Consigne 1: Recopiez à l'identique les lignes de la liste, en commençant à celle qui contient « This screenshot has width=888, height=492. » et en terminant à la fin de la liste.

Mais pas moins de cinq candidates prétendent lui ravir son pouvoir. Aussitôt les affaires se compliquent, comme on le voit avec le rôle que prétend jouer Christiane Taubira. Trahison et chausse-trappe gagnent tous les autres camps : on voit avec stupeur une tante et sa nièce s’affronter publiquement, sourdes aux conseils d’un patriarche valétudinaire. Celle que l’on croyait disposer d’une cohorte de fidèles, malgré sa victoire sur l’olibrius Ciotti au sein de son parti, se voit trahie par l’ancien Vizir Fillon, qui n’a même pas attendu l’élection pour rejoindre la société pétrochimique russe Sibur, dont il ne fait pas mystère qu’elle est contrôlée par des oligarques proches du président russe, lequel menace d’envahir l’Ukraine. Espère-t-il échapper à la prison dans le pays qui l’a condamné à un an de confinement entravé par un bracelet de fer au poignet pour lui éviter le cachot ? Son cas, en toute logique, relèverait alors de la haute-trahison.

Données enregistrées:
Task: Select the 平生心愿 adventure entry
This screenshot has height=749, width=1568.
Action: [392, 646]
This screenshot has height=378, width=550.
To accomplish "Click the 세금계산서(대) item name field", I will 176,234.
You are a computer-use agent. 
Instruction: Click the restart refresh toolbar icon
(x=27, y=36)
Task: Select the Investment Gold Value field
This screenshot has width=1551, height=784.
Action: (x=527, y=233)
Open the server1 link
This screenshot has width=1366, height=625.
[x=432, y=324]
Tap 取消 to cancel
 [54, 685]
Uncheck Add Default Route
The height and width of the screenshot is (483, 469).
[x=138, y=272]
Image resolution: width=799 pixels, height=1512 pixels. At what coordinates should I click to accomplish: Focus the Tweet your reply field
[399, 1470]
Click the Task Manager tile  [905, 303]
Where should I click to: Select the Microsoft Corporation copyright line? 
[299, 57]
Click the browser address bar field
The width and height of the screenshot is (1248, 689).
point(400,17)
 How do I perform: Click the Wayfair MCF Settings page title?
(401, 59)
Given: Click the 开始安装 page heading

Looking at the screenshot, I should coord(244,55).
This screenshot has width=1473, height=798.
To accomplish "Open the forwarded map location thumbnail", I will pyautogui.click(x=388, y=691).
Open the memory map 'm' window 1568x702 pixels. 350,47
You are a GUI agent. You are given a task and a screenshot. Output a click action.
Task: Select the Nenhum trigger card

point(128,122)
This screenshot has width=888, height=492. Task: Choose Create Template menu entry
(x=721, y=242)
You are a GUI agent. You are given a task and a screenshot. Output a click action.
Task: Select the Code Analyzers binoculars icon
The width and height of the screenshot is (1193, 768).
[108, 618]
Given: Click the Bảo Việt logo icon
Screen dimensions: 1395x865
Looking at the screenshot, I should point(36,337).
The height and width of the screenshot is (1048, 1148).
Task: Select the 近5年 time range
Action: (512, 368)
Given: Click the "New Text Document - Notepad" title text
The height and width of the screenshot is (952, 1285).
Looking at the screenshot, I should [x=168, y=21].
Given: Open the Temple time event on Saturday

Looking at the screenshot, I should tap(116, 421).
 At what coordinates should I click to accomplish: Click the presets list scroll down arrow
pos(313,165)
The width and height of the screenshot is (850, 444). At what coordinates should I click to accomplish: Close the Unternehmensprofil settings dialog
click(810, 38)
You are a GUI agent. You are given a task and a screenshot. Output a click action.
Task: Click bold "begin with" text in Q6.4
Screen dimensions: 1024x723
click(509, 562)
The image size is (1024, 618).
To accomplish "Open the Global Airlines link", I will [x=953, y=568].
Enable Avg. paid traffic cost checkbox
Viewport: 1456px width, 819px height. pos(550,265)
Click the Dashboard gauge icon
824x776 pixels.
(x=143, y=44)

Consigne 2: D'après le bloc de texte, pourquoi celle qui l'a emporté sur Ciotti se voit-elle trahie par Fillon ? Répondez en une à trois phrases.

Réponse attendue 1:
This screenshot has width=888, height=492. Task: Choose Create Template menu entry
(x=721, y=242)
You are a GUI agent. You are given a task and a screenshot. Output a click action.
Task: Select the Code Analyzers binoculars icon
The width and height of the screenshot is (1193, 768).
[108, 618]
Given: Click the Bảo Việt logo icon
Screen dimensions: 1395x865
Looking at the screenshot, I should point(36,337).
The height and width of the screenshot is (1048, 1148).
Task: Select the 近5年 time range
Action: (512, 368)
Given: Click the "New Text Document - Notepad" title text
The height and width of the screenshot is (952, 1285).
Looking at the screenshot, I should [x=168, y=21].
Given: Open the Temple time event on Saturday

Looking at the screenshot, I should tap(116, 421).
 At what coordinates should I click to accomplish: Click the presets list scroll down arrow
pos(313,165)
The width and height of the screenshot is (850, 444). At what coordinates should I click to accomplish: Close the Unternehmensprofil settings dialog
click(810, 38)
You are a GUI agent. You are given a task and a screenshot. Output a click action.
Task: Click bold "begin with" text in Q6.4
Screen dimensions: 1024x723
click(509, 562)
The image size is (1024, 618).
To accomplish "Open the Global Airlines link", I will [x=953, y=568].
Enable Avg. paid traffic cost checkbox
Viewport: 1456px width, 819px height. pos(550,265)
Click the Dashboard gauge icon
824x776 pixels.
(x=143, y=44)

Réponse attendue 2: Elle se voit trahie parce que Fillon n'a même pas attendu l'élection pour rejoindre Sibur, une société pétrochimique russe. Il ne fait pas mystère que Sibur est contrôlée par des oligarques proches du président russe, lequel menace d'envahir l'Ukraine.